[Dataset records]
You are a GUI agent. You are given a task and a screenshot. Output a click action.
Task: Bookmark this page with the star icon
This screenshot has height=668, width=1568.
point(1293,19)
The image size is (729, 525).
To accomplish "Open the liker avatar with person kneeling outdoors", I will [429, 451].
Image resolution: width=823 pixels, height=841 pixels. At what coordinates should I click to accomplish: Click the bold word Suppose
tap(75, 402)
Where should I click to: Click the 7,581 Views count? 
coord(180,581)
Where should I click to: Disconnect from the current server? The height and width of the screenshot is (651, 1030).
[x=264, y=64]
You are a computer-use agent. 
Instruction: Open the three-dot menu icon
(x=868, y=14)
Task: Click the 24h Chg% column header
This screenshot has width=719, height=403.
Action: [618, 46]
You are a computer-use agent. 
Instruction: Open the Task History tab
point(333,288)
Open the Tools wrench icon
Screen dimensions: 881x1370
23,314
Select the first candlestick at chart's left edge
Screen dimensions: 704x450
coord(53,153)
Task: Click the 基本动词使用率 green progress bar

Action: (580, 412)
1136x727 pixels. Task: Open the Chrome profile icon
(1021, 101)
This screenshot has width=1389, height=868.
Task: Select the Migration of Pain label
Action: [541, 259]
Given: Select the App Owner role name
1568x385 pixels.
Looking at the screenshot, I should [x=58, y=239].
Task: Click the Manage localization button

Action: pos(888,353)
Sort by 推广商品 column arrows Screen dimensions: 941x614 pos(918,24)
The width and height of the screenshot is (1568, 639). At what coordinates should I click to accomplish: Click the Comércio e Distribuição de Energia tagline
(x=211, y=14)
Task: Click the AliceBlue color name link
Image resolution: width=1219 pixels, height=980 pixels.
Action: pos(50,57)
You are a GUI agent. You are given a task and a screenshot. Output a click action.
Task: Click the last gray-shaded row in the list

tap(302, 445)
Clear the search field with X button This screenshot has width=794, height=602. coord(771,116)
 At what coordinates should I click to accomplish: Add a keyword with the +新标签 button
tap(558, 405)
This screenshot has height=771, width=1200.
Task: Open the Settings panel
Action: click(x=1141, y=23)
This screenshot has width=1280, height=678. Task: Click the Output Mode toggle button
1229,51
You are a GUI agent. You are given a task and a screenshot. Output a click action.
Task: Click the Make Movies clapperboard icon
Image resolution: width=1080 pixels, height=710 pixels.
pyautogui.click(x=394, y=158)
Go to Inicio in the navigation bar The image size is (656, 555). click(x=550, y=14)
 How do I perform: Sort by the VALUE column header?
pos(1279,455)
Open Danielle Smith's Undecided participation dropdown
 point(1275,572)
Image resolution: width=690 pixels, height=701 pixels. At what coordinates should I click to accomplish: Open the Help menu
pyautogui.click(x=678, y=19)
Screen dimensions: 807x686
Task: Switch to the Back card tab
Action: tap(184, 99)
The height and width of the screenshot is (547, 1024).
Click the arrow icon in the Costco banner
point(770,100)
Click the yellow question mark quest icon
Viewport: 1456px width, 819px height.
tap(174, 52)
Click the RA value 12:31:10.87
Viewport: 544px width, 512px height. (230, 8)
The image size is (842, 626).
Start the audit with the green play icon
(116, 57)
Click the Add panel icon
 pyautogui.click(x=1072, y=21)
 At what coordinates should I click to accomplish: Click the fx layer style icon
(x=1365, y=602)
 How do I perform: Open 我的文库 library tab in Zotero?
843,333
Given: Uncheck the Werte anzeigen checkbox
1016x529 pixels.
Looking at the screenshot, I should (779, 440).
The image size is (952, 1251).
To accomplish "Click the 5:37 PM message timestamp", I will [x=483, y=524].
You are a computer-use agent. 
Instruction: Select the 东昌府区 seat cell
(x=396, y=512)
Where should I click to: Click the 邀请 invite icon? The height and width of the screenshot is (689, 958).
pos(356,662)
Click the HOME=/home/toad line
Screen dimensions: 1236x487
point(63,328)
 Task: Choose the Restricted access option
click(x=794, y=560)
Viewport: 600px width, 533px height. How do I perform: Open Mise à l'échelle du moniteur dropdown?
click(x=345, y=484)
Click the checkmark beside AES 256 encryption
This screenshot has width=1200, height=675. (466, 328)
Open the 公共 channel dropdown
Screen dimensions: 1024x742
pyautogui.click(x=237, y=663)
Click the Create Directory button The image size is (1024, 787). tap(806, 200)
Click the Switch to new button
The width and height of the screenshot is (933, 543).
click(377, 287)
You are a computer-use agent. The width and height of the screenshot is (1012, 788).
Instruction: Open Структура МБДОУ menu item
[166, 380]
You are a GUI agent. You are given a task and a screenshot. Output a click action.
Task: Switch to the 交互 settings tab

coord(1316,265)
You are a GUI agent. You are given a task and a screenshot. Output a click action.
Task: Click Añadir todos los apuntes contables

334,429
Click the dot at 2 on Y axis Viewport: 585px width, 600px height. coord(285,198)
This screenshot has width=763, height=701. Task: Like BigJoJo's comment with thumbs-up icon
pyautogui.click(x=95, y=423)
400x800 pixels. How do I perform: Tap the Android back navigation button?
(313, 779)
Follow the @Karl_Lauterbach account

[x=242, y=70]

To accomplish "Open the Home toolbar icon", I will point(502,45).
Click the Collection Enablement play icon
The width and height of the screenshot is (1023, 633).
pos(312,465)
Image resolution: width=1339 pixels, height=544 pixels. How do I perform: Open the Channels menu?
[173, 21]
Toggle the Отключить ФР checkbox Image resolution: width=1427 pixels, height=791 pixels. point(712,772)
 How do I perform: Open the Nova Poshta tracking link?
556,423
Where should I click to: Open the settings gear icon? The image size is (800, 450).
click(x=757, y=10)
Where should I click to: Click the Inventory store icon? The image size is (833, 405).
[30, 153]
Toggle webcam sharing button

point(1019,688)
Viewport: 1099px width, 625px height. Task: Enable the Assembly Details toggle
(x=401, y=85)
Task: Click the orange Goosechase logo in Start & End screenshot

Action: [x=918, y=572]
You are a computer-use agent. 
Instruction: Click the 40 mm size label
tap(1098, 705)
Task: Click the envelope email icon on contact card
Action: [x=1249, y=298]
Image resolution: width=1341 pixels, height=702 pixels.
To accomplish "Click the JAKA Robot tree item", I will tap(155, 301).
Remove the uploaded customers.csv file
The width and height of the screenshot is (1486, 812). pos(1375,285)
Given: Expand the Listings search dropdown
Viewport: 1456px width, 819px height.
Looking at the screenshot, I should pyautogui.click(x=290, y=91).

* Request *
Can you output every line of the rows above as a numbered list, skipping any blank lines?

* Answer for the task *
1. You are a GUI agent. You are given a task and a screenshot. Output a click action.
2. Task: Bookmark this page with the star icon
3. This screenshot has height=668, width=1568.
4. point(1293,19)
5. The image size is (729, 525).
6. To accomplish "Open the liker avatar with person kneeling outdoors", I will [429, 451].
7. Image resolution: width=823 pixels, height=841 pixels. At what coordinates should I click to accomplish: Click the bold word Suppose
8. tap(75, 402)
9. Where should I click to: Click the 7,581 Views count? 
10. coord(180,581)
11. Where should I click to: Disconnect from the current server? The height and width of the screenshot is (651, 1030).
12. [x=264, y=64]
13. You are a computer-use agent. 
14. Instruction: Open the three-dot menu icon
15. (x=868, y=14)
16. Task: Click the 24h Chg% column header
17. This screenshot has width=719, height=403.
18. Action: [618, 46]
19. You are a computer-use agent. 
20. Instruction: Open the Task History tab
21. point(333,288)
22. Open the Tools wrench icon
23. Screen dimensions: 881x1370
24. 23,314
25. Select the first candlestick at chart's left edge
26. Screen dimensions: 704x450
27. coord(53,153)
28. Task: Click the 基本动词使用率 green progress bar
29. Action: (580, 412)
30. 1136x727 pixels. Task: Open the Chrome profile icon
31. (1021, 101)
32. This screenshot has width=1389, height=868.
33. Task: Select the Migration of Pain label
34. Action: [541, 259]
35. Given: Select the App Owner role name
36. 1568x385 pixels.
37. Looking at the screenshot, I should [x=58, y=239].
38. Task: Click the Manage localization button
39. Action: pos(888,353)
40. Sort by 推广商品 column arrows Screen dimensions: 941x614 pos(918,24)
41. The width and height of the screenshot is (1568, 639). At what coordinates should I click to accomplish: Click the Comércio e Distribuição de Energia tagline
42. (x=211, y=14)
43. Task: Click the AliceBlue color name link
44. Image resolution: width=1219 pixels, height=980 pixels.
45. Action: pos(50,57)
46. You are a GUI agent. You are given a task and a screenshot. Output a click action.
47. Task: Click the last gray-shaded row in the list
48. tap(302, 445)
49. Clear the search field with X button This screenshot has width=794, height=602. coord(771,116)
50.  At what coordinates should I click to accomplish: Add a keyword with the +新标签 button
51. tap(558, 405)
52. This screenshot has height=771, width=1200.
53. Task: Open the Settings panel
54. Action: click(x=1141, y=23)
55. This screenshot has width=1280, height=678. Task: Click the Output Mode toggle button
56. 1229,51
57. You are a GUI agent. You are given a task and a screenshot. Output a click action.
58. Task: Click the Make Movies clapperboard icon
59. Image resolution: width=1080 pixels, height=710 pixels.
60. pyautogui.click(x=394, y=158)
61. Go to Inicio in the navigation bar The image size is (656, 555). click(x=550, y=14)
62.  How do I perform: Sort by the VALUE column header?
63. pos(1279,455)
64. Open Danielle Smith's Undecided participation dropdown
65.  point(1275,572)
66. Image resolution: width=690 pixels, height=701 pixels. At what coordinates should I click to accomplish: Open the Help menu
67. pyautogui.click(x=678, y=19)
68. Screen dimensions: 807x686
69. Task: Switch to the Back card tab
70. Action: tap(184, 99)
71. The height and width of the screenshot is (547, 1024).
72. Click the arrow icon in the Costco banner
73. point(770,100)
74. Click the yellow question mark quest icon
75. Viewport: 1456px width, 819px height.
76. tap(174, 52)
77. Click the RA value 12:31:10.87
78. Viewport: 544px width, 512px height. (230, 8)
79. The image size is (842, 626).
80. Start the audit with the green play icon
81. (116, 57)
82. Click the Add panel icon
83.  pyautogui.click(x=1072, y=21)
84.  At what coordinates should I click to accomplish: Click the fx layer style icon
85. (x=1365, y=602)
86.  How do I perform: Open 我的文库 library tab in Zotero?
87. 843,333
88. Given: Uncheck the Werte anzeigen checkbox
89. 1016x529 pixels.
90. Looking at the screenshot, I should (779, 440).
91. The image size is (952, 1251).
92. To accomplish "Click the 5:37 PM message timestamp", I will [x=483, y=524].
93. You are a computer-use agent. 
94. Instruction: Select the 东昌府区 seat cell
95. (x=396, y=512)
96. Where should I click to: Click the 邀请 invite icon? The height and width of the screenshot is (689, 958).
97. pos(356,662)
98. Click the HOME=/home/toad line
99. Screen dimensions: 1236x487
100. point(63,328)
101.  Task: Choose the Restricted access option
102. click(x=794, y=560)
103. Viewport: 600px width, 533px height. How do I perform: Open Mise à l'échelle du moniteur dropdown?
104. click(x=345, y=484)
105. Click the checkmark beside AES 256 encryption
106. This screenshot has width=1200, height=675. (466, 328)
107. Open the 公共 channel dropdown
108. Screen dimensions: 1024x742
109. pyautogui.click(x=237, y=663)
110. Click the Create Directory button The image size is (1024, 787). tap(806, 200)
111. Click the Switch to new button
112. The width and height of the screenshot is (933, 543).
113. click(377, 287)
114. You are a computer-use agent. The width and height of the screenshot is (1012, 788).
115. Instruction: Open Структура МБДОУ menu item
116. [166, 380]
117. You are a GUI agent. You are given a task and a screenshot. Output a click action.
118. Task: Switch to the 交互 settings tab
119. coord(1316,265)
120. You are a GUI agent. You are given a task and a screenshot. Output a click action.
121. Task: Click Añadir todos los apuntes contables
122. 334,429
123. Click the dot at 2 on Y axis Viewport: 585px width, 600px height. coord(285,198)
124. This screenshot has width=763, height=701. Task: Like BigJoJo's comment with thumbs-up icon
125. pyautogui.click(x=95, y=423)
126. 400x800 pixels. How do I perform: Tap the Android back navigation button?
127. (313, 779)
128. Follow the @Karl_Lauterbach account
129. [x=242, y=70]
130. To accomplish "Open the Home toolbar icon", I will point(502,45).
131. Click the Collection Enablement play icon
132. The width and height of the screenshot is (1023, 633).
133. pos(312,465)
134. Image resolution: width=1339 pixels, height=544 pixels. How do I perform: Open the Channels menu?
135. [173, 21]
136. Toggle the Отключить ФР checkbox Image resolution: width=1427 pixels, height=791 pixels. point(712,772)
137.  How do I perform: Open the Nova Poshta tracking link?
138. 556,423
139. Where should I click to: Open the settings gear icon? The image size is (800, 450).
140. click(x=757, y=10)
141. Where should I click to: Click the Inventory store icon? The image size is (833, 405).
142. [30, 153]
143. Toggle webcam sharing button
144. point(1019,688)
145. Viewport: 1099px width, 625px height. Task: Enable the Assembly Details toggle
146. (x=401, y=85)
147. Task: Click the orange Goosechase logo in Start & End screenshot
148. Action: [x=918, y=572]
149. You are a computer-use agent. 
150. Instruction: Click the 40 mm size label
151. tap(1098, 705)
152. Task: Click the envelope email icon on contact card
153. Action: [x=1249, y=298]
154. Image resolution: width=1341 pixels, height=702 pixels.
155. To accomplish "Click the JAKA Robot tree item", I will tap(155, 301).
156. Remove the uploaded customers.csv file
157. The width and height of the screenshot is (1486, 812). pos(1375,285)
158. Given: Expand the Listings search dropdown
159. Viewport: 1456px width, 819px height.
160. Looking at the screenshot, I should pyautogui.click(x=290, y=91).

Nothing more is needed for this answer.